Niamh Cusack ( ; born 20 October 1959) is an Irish actress. Born to a family with deep roots in the performing arts, Cusack has been involved as a performer since a young age. She has served with the UK's two leading theatre companies, the  Royal Shakespeare Company and the Royal National Theatre and has performed in a long line of major stage productions since the mid-1980s. She has made numerous appearances on television including a long-running role as Dr. Kate Rowan in the UK series Heartbeat (1992–1995) which made her a household name and favourite. She has often worked as a voice actress on radio, and her film credits include a starring role in In Love with Alma Cogan (2011).

Early life
The daughter of the Irish actor Cyril Cusack, she is the sister of Sinéad Cusack and Sorcha Cusack, and half-sister of Catherine Cusack. She has two brothers, Paul Cusack, a television producer, and Pádraig Cusack, Producer for the Royal National Theatre of Great Britain.

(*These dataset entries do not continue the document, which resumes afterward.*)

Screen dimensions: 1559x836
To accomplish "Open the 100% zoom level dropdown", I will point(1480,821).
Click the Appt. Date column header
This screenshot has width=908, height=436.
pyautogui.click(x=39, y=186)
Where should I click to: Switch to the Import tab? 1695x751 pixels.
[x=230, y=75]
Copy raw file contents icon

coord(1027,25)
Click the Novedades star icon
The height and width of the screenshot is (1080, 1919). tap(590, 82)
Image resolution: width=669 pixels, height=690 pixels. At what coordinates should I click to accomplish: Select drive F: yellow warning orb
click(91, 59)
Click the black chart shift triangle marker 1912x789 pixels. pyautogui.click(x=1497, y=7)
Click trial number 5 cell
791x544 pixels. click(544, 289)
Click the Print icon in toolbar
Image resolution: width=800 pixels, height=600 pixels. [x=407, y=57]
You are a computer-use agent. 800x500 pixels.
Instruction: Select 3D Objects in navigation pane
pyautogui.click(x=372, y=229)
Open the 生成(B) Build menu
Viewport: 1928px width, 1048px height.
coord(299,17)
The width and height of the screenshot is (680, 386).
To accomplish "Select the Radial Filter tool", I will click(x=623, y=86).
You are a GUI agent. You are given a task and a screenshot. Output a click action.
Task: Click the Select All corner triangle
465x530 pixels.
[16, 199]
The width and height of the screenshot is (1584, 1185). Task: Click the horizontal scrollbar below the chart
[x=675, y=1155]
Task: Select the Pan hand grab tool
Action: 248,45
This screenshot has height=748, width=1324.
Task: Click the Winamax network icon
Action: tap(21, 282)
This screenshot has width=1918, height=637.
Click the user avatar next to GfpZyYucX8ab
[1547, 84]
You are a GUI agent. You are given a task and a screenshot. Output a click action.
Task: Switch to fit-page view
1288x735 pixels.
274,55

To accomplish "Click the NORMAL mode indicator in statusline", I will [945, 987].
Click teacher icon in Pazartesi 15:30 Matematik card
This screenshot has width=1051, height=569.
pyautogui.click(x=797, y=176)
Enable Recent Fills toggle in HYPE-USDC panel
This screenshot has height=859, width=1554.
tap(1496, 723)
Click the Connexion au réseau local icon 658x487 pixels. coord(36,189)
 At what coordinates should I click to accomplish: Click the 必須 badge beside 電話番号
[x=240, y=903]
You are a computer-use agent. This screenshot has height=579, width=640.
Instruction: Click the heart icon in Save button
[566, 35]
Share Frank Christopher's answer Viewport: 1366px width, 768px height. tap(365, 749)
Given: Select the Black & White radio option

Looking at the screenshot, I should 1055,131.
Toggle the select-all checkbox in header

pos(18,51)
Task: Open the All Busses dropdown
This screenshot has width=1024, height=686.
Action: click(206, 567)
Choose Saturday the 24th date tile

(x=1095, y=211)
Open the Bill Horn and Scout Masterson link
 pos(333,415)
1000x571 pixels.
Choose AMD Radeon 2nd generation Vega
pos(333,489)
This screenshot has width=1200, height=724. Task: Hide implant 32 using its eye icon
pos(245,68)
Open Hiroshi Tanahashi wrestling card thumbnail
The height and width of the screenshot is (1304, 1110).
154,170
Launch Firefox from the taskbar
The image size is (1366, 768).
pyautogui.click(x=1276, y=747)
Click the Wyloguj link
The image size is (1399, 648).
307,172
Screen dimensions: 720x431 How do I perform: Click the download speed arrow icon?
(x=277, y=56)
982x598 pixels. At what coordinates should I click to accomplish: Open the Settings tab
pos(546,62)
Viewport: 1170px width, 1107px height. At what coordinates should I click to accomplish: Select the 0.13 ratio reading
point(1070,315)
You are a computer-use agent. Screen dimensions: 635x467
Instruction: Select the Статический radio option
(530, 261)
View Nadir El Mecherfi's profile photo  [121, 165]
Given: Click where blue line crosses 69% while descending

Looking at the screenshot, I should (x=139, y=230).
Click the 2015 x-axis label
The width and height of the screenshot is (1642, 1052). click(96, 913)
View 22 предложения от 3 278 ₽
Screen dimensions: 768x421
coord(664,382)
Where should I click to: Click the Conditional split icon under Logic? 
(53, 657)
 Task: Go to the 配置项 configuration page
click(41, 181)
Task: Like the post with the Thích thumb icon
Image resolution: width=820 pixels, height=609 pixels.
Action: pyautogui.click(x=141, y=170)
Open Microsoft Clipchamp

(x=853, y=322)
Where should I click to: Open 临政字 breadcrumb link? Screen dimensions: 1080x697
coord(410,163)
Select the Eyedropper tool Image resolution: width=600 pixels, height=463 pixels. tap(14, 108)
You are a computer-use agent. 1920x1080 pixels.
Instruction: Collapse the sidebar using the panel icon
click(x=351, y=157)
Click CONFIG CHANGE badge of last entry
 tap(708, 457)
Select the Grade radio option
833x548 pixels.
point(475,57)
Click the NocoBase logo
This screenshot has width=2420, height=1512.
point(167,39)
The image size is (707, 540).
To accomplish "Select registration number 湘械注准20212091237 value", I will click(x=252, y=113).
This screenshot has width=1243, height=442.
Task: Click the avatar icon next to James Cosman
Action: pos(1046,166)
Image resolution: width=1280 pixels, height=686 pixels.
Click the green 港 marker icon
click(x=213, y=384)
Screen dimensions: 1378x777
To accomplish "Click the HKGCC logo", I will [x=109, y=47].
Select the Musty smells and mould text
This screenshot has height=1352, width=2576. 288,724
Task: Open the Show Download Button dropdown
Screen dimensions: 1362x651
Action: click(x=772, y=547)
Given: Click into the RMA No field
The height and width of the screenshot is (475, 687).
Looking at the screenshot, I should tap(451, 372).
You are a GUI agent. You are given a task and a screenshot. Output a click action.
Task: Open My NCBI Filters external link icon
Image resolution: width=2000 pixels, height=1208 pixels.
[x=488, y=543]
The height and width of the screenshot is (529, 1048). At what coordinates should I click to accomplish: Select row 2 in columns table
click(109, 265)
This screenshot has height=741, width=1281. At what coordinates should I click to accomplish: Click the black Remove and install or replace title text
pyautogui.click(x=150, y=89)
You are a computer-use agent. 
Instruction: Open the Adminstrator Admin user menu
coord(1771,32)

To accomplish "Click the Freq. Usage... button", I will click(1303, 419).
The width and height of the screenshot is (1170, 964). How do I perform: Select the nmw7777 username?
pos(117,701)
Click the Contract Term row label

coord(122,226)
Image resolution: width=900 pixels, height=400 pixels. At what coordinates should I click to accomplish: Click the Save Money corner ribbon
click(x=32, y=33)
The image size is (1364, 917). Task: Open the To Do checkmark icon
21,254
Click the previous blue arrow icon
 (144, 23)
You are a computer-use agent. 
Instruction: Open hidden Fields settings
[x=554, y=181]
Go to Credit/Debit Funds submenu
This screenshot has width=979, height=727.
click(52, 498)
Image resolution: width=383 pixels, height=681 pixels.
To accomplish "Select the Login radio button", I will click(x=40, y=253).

Cusack's husband is the actor Finbar Lynch; they have a son, Calam.

Education
Niamh Cusack was educated bi-lingually through Irish and English in Dublin.  Originally she trained as a professional flautist, winning a scholarship to study at the Royal Academy of Music, subsequently working as a freelance musician with the RTÉ National Symphony Orchestra and Concert Orchestra before winning a place at the Guildhall School of Music and Drama to train as an actress. Cusack left the school after one year without completing the course because she was offered her first professional acting job at the Gate Theatre in Dublin, playing the juvenile lead in their summer play.

Acting career
Cusack was then offered the role of Irina in Kasparov Wrede's production of Three Sisters at Royal Exchange, Manchester, before playing Desdemona in the Royal Shakespeare Company production of Othello opposite Ben Kingsley and Juliet in Romeo and Juliet opposite Sean Bean.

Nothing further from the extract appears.